■ What is being asked: Below is a listing. Write out exactly its lines between the one holding "Screen dimensions: 1642x1315" and the one holding "Task: Save changes", inclusive.

■ Data supplied:
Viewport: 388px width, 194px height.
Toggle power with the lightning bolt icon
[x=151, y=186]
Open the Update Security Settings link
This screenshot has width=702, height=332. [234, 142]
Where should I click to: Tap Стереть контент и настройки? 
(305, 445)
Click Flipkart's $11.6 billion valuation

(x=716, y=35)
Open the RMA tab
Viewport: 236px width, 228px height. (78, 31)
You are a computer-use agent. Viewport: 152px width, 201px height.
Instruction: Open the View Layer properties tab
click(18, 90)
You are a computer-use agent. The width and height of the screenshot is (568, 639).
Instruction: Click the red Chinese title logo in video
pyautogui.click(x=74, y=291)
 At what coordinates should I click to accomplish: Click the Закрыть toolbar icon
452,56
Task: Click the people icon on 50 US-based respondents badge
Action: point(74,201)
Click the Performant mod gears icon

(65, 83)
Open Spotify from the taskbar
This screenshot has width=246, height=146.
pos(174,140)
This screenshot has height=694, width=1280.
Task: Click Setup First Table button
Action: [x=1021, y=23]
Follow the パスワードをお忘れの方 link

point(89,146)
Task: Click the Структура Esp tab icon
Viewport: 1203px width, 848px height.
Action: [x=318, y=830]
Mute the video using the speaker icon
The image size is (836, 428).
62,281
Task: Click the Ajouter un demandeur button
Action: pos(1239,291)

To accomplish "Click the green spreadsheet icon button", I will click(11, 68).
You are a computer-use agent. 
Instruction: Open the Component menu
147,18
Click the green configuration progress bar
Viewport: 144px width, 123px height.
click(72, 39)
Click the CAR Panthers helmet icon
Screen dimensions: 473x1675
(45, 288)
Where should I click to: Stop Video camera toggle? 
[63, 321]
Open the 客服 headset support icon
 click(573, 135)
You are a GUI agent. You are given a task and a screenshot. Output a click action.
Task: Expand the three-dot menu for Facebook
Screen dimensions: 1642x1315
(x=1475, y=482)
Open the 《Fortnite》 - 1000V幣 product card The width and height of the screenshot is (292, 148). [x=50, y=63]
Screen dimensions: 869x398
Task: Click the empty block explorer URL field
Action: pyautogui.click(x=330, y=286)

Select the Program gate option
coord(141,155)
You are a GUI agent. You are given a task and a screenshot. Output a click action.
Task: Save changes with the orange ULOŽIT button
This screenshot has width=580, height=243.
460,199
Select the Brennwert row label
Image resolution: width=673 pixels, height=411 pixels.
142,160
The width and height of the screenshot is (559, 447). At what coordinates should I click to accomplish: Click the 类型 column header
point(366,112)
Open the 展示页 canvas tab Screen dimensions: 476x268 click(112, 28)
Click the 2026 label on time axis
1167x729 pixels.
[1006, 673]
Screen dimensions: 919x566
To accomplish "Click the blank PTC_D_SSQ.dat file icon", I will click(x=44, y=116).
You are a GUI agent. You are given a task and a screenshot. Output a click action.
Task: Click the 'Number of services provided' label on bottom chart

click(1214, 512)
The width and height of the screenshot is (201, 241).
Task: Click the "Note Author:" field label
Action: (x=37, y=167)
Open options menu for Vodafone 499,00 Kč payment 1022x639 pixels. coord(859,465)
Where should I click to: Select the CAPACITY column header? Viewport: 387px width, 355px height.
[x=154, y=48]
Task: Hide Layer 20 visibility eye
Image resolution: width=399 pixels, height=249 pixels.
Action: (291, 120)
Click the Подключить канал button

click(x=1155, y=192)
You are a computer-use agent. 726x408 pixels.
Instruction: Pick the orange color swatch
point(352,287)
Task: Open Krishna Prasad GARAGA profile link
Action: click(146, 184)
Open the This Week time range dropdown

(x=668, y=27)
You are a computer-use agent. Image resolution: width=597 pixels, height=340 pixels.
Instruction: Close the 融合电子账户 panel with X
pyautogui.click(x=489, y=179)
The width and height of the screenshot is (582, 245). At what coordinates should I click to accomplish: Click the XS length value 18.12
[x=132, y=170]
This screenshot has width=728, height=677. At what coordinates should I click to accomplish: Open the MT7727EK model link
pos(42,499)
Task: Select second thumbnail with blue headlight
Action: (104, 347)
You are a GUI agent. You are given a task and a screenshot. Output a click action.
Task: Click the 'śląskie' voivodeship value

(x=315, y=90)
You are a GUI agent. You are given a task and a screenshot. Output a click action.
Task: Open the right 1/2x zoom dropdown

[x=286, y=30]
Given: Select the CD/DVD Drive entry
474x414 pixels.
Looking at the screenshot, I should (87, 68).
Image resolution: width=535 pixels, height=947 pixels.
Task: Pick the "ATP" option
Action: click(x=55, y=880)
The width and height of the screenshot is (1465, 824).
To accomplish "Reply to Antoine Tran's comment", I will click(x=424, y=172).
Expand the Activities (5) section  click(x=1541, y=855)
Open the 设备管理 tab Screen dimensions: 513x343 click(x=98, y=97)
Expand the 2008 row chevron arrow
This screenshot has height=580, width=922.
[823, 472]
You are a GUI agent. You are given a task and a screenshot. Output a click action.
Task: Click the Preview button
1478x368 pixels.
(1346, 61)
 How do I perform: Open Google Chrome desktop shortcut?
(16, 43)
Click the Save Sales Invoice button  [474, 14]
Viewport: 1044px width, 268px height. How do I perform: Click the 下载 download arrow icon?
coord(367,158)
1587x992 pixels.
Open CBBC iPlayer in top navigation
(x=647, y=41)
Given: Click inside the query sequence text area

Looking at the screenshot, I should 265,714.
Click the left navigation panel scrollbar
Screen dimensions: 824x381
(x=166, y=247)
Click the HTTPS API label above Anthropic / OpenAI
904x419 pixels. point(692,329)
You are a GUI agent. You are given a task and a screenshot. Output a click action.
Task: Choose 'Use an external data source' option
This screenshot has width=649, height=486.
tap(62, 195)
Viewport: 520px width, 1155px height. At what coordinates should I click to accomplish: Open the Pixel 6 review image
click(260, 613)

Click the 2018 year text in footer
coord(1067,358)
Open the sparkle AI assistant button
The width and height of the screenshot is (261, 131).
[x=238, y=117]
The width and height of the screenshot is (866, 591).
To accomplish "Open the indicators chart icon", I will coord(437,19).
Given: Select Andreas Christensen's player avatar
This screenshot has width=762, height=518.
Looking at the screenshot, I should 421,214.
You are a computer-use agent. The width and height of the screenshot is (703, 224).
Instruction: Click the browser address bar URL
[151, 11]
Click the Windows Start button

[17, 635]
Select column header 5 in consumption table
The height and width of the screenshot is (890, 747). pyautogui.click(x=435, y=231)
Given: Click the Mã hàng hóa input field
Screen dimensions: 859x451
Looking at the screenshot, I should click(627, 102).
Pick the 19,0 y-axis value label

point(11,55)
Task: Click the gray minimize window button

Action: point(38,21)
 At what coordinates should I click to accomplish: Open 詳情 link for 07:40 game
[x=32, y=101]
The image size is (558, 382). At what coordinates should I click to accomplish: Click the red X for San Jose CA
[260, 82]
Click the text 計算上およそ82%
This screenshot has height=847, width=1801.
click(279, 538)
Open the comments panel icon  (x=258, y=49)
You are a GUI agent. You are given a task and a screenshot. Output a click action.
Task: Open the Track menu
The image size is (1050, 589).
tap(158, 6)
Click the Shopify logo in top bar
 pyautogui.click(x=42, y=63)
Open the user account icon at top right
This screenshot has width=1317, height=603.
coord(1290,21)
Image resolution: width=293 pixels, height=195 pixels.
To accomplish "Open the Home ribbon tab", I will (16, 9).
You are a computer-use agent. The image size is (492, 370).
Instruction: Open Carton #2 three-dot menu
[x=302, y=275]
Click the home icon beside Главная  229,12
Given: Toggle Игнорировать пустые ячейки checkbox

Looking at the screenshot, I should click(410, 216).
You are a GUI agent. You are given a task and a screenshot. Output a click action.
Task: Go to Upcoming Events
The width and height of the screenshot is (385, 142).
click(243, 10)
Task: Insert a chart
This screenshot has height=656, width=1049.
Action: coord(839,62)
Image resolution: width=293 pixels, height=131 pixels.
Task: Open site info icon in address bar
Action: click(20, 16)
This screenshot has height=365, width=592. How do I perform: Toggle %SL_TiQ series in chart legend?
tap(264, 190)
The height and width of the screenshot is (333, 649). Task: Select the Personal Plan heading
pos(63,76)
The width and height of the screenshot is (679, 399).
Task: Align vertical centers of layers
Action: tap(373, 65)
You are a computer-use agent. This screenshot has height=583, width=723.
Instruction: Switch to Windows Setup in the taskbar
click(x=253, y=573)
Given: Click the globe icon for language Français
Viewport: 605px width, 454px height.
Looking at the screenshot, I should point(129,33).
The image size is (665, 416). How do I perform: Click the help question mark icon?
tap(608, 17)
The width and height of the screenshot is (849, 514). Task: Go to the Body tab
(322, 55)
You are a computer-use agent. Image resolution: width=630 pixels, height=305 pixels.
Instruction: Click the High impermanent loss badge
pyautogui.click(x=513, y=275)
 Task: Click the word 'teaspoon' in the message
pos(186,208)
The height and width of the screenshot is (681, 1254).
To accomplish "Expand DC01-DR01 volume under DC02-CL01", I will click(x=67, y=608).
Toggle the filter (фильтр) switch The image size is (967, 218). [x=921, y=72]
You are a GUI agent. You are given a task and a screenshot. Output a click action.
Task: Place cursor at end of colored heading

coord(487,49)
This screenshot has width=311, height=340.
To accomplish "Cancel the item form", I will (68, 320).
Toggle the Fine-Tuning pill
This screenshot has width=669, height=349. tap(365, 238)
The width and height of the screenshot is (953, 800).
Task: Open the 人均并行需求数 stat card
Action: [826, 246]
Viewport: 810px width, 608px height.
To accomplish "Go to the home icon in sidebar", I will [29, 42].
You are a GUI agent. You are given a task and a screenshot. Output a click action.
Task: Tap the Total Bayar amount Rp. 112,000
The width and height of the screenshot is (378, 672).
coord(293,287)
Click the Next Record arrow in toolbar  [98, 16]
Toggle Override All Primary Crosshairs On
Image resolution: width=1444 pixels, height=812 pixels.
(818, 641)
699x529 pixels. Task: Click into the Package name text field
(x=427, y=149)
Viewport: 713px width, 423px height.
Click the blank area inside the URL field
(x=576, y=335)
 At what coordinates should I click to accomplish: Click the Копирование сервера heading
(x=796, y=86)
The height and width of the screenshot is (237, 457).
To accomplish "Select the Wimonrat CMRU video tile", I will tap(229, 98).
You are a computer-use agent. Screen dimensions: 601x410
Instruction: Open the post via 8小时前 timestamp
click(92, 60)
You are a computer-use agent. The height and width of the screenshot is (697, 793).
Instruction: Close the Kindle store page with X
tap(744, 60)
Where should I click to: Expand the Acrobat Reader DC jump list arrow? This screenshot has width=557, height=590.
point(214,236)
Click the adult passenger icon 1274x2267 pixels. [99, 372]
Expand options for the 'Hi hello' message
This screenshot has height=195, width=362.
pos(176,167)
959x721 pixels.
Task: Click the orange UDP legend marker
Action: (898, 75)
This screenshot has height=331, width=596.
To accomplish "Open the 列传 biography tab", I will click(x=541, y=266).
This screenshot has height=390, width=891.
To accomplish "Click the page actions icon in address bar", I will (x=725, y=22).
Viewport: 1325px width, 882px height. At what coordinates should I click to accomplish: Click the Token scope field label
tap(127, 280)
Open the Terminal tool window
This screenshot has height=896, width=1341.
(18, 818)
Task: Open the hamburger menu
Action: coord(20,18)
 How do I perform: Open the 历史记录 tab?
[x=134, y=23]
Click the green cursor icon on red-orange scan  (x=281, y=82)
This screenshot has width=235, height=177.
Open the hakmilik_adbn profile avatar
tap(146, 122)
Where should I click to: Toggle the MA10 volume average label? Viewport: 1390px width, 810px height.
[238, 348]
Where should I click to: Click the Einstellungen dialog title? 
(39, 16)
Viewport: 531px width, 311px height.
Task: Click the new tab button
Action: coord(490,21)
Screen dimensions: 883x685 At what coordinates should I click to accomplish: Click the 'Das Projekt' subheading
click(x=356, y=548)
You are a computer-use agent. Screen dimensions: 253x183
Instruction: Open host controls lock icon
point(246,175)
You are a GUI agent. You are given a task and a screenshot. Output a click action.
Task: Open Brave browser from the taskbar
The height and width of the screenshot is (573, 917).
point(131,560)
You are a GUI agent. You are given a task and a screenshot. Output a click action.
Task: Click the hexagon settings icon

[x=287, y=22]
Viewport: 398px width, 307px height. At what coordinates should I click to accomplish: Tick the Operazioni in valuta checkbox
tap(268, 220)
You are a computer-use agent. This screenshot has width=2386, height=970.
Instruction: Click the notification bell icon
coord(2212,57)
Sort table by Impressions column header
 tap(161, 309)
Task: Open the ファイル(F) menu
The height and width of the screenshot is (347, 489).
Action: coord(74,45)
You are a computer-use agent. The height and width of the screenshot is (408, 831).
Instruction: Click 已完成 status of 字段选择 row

■ Task response:
Screen dimensions: 1642x1315
(x=1475, y=482)
Open the 《Fortnite》 - 1000V幣 product card The width and height of the screenshot is (292, 148). [x=50, y=63]
Screen dimensions: 869x398
Task: Click the empty block explorer URL field
Action: pyautogui.click(x=330, y=286)

Select the Program gate option
coord(141,155)
You are a GUI agent. You are given a task and a screenshot. Output a click action.
Task: Save changes with the orange ULOŽIT button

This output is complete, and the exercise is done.